Lalu kuingat tentang KRL, tentang trans Jakarta, tentang apapun itu yang ada di ibukota tapi nihil di kampung halaman. "Indonesia begini saja karena kesenjangan yang besar, Pak." Air mataku kembali mendanau di pelupuk. Oh, seandainya negeri ini dipimpin dengan adil, aku tidak terseok-seok belajar dan berani bermimpi lebih besar. Ilmu-ilmu kami akan lebih melimpah. Bukan hanya ber "oooooh" ria dengan kagum karena kami kampungan. Kebaikan-kebaikan seolah hanya dipoles di kota metropolitan dan tetangga-tetangganya saja. Kualirkan cerita mengenai ketidakadilan yang mendera kampungku dibandingkan kota dengan segala pejabat negara ini. Kusesali ketimpangannya. Profesor tersenyum dengan miris. "Betul!", dan aku terhenyak.
"Betul, memang ketidakadilan itulah sebabnya. Kemajuan apapun berpusat di sini, di kota besar ini. Adapun yang di kampung hanya terciprat sedikit, itupun yang kena petinggi daerah. Masyarakatnya begitu saja." Profesor mengatakannya dengan marah. Ia muak dan muntab.

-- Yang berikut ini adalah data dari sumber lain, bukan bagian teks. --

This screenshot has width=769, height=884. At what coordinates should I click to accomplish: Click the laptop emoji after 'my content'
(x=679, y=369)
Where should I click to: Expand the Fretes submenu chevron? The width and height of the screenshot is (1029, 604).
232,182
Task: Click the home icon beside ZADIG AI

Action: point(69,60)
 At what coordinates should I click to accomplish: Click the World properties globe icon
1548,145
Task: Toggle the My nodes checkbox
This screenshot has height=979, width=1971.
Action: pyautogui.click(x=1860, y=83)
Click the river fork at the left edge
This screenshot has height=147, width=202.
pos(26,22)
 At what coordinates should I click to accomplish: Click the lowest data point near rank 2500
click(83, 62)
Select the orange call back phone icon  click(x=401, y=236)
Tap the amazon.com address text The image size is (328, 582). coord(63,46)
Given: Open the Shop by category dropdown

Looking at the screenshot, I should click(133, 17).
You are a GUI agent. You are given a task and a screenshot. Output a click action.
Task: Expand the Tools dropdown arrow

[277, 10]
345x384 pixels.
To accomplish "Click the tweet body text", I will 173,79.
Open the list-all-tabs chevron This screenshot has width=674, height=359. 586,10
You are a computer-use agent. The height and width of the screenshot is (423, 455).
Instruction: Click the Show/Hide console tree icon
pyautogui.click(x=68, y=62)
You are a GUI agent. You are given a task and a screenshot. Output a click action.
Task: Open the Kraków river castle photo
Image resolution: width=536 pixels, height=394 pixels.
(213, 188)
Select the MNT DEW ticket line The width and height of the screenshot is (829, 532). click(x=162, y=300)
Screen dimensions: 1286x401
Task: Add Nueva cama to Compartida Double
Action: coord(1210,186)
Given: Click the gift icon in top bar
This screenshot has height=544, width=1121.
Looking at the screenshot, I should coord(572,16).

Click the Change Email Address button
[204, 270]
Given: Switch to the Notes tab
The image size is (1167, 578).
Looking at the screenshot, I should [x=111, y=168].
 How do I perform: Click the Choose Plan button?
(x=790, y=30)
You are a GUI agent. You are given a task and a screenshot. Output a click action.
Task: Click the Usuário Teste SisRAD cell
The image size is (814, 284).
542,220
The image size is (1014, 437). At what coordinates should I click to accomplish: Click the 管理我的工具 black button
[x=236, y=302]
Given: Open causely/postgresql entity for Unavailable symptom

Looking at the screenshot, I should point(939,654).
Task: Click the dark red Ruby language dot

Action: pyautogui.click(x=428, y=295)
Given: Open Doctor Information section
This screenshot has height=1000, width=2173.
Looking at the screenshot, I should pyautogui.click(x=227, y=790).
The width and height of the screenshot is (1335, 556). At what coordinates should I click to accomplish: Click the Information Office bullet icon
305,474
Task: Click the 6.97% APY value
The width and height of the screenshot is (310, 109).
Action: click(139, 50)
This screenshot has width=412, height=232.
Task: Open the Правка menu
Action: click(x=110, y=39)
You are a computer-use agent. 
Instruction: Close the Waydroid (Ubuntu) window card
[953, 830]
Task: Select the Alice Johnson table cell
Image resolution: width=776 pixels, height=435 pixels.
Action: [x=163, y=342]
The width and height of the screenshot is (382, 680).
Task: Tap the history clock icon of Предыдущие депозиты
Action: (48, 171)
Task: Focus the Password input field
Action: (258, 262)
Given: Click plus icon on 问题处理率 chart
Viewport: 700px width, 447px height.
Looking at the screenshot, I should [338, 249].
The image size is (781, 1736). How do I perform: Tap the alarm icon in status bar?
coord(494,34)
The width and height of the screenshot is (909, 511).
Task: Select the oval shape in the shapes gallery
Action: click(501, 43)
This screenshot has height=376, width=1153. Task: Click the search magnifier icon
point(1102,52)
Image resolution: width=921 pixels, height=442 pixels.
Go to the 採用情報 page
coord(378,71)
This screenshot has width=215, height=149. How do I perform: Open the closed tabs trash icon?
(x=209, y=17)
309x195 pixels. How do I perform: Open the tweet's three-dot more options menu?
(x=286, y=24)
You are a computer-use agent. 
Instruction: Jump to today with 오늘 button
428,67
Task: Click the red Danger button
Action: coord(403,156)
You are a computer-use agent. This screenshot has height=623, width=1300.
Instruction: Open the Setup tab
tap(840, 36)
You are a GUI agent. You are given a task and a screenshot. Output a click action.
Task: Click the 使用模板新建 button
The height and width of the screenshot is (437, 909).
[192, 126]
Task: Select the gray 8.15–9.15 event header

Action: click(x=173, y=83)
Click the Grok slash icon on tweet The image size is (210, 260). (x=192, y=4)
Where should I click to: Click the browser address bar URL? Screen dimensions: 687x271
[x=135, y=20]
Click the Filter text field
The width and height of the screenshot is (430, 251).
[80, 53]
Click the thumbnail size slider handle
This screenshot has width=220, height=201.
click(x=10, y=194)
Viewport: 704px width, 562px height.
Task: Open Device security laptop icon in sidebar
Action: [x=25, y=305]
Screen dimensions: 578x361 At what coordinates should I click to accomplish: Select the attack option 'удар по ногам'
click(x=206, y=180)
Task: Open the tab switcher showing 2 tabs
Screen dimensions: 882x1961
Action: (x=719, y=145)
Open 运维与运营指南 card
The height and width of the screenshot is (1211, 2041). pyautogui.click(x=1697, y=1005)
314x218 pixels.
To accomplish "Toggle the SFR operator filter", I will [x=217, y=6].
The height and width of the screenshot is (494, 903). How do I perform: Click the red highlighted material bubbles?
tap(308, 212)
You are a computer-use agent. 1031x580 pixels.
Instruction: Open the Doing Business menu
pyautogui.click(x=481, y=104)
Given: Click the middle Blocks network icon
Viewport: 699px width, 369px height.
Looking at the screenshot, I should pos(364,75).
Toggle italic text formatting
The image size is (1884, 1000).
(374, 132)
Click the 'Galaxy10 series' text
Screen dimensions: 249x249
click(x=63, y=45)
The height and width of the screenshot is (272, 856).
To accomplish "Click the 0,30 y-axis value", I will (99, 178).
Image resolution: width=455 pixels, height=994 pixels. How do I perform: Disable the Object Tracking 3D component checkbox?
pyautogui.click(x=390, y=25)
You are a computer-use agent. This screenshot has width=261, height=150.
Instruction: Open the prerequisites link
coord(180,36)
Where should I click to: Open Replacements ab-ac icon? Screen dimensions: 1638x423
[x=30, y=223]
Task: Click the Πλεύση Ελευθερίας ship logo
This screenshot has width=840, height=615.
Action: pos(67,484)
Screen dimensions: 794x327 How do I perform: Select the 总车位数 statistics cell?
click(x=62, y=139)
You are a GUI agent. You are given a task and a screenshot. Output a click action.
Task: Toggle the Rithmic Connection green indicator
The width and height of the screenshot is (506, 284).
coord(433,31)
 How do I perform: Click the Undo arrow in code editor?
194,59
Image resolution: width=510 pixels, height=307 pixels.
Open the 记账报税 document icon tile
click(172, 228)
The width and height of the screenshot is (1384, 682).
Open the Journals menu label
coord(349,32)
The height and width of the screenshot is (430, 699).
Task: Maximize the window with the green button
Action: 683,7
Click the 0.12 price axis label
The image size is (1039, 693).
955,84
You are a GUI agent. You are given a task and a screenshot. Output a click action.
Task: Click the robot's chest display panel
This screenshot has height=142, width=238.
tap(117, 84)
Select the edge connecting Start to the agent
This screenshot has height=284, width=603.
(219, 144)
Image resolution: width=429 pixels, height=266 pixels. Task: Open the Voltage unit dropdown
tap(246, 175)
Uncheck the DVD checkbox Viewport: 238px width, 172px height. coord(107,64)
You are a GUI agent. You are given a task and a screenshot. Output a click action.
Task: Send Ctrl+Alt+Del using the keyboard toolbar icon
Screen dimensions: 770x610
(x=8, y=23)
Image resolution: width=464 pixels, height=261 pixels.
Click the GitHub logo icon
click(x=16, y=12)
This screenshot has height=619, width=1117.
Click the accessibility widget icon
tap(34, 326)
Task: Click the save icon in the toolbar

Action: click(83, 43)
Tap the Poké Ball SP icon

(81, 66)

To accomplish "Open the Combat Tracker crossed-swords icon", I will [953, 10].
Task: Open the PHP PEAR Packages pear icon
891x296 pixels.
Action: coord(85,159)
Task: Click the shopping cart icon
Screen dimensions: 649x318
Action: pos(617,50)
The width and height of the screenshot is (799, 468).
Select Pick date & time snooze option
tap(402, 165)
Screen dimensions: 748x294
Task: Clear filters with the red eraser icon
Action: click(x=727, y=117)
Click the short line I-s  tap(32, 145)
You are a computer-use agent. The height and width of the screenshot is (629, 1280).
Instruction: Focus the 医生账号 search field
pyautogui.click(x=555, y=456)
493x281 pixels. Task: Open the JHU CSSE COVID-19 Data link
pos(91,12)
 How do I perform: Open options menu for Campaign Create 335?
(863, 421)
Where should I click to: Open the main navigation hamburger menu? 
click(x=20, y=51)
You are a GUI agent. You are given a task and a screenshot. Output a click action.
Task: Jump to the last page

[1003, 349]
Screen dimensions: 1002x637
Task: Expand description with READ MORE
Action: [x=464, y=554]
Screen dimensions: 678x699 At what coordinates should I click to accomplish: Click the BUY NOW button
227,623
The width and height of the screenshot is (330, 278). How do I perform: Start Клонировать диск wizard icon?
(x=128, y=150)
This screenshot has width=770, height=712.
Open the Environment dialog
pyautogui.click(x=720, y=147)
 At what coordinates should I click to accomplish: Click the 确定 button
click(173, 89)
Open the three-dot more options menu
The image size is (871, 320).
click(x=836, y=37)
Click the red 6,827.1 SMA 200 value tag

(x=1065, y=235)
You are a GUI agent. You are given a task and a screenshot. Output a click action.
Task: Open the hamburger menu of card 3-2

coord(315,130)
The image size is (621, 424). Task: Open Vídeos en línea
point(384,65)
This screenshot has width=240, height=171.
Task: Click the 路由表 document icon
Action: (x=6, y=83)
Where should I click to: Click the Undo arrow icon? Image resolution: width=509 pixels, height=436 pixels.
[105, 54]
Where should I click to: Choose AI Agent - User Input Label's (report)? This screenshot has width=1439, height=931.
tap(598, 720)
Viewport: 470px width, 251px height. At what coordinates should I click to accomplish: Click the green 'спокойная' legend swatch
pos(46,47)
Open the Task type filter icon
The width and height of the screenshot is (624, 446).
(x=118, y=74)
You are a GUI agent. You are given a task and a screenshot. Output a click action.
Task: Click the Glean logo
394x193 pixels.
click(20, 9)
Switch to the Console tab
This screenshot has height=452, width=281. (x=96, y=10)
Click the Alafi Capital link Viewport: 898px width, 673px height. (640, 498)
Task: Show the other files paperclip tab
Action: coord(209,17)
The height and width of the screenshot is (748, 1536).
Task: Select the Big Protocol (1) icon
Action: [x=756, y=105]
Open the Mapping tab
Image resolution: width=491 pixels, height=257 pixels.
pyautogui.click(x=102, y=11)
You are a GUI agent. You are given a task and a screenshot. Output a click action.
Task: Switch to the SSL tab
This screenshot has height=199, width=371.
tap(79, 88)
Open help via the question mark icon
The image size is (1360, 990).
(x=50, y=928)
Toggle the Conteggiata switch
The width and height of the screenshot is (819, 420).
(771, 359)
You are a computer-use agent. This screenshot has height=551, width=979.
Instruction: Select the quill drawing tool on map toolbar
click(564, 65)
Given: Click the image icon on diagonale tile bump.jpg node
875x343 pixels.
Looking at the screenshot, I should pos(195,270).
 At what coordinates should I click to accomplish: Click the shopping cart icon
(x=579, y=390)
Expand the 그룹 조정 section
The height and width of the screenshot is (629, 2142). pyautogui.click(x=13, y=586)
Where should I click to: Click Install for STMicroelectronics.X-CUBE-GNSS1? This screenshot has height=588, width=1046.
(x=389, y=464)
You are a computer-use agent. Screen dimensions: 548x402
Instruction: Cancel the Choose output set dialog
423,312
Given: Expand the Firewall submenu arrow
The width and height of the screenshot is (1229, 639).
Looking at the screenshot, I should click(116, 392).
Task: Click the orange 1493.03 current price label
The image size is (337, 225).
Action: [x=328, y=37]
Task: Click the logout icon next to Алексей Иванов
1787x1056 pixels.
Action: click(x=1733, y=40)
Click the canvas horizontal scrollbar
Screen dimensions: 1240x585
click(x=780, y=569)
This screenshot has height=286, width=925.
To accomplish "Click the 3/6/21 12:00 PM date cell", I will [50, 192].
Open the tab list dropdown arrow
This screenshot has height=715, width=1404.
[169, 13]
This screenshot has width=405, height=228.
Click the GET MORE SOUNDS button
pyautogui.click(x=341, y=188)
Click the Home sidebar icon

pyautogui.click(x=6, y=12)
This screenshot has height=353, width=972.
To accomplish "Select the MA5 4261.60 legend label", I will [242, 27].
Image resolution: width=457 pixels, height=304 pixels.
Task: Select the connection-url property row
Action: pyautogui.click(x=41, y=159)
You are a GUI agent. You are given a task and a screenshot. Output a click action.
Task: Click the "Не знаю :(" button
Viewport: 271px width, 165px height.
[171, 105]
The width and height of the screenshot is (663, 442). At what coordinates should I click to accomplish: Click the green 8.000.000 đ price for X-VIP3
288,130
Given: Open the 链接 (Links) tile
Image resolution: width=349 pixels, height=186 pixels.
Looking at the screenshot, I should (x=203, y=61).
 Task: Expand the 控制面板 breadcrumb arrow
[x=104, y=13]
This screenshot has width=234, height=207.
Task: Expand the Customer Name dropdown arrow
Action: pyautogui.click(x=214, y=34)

"Maka, kamulah yang harus pulang, anak muda! Kamulah yang harus perbaiki ketertinggalan itu. Pulanglah! Mengabdilah! Wujudkan cita-citamu! Buatlah masyarakat itu tidak terkekang kebodohan." Aih, mantap benar nasihat beliau. Aku tertunduk, malu karena sebagian besar diriku enggan. Enggan, karena setelah kucicipi ternyata racikan kehidupan di kota ini nikmat. Fasilitas serba ada, mau apapun serba bisa. Asal tau celah dan informasi, maka hiduplah kamu dengan kesenangan seperti di tivi-tivi itu. Gagasan pulang, dengan mimpi yg terpatri dari SMA, menjadi jauh. Tapi, keegoisan macam itukah yang menyebabkan kampung kami demikian saja selamanya? Karena, yang berkewajiban memajukan negara ini pun enggan menjenguk kampung-kampung kecil. Apa bedanya aku dan egoku dengan mereka, kalau begitu? Aku menunduk dan menjawab "Ya.." sepelan mungkin.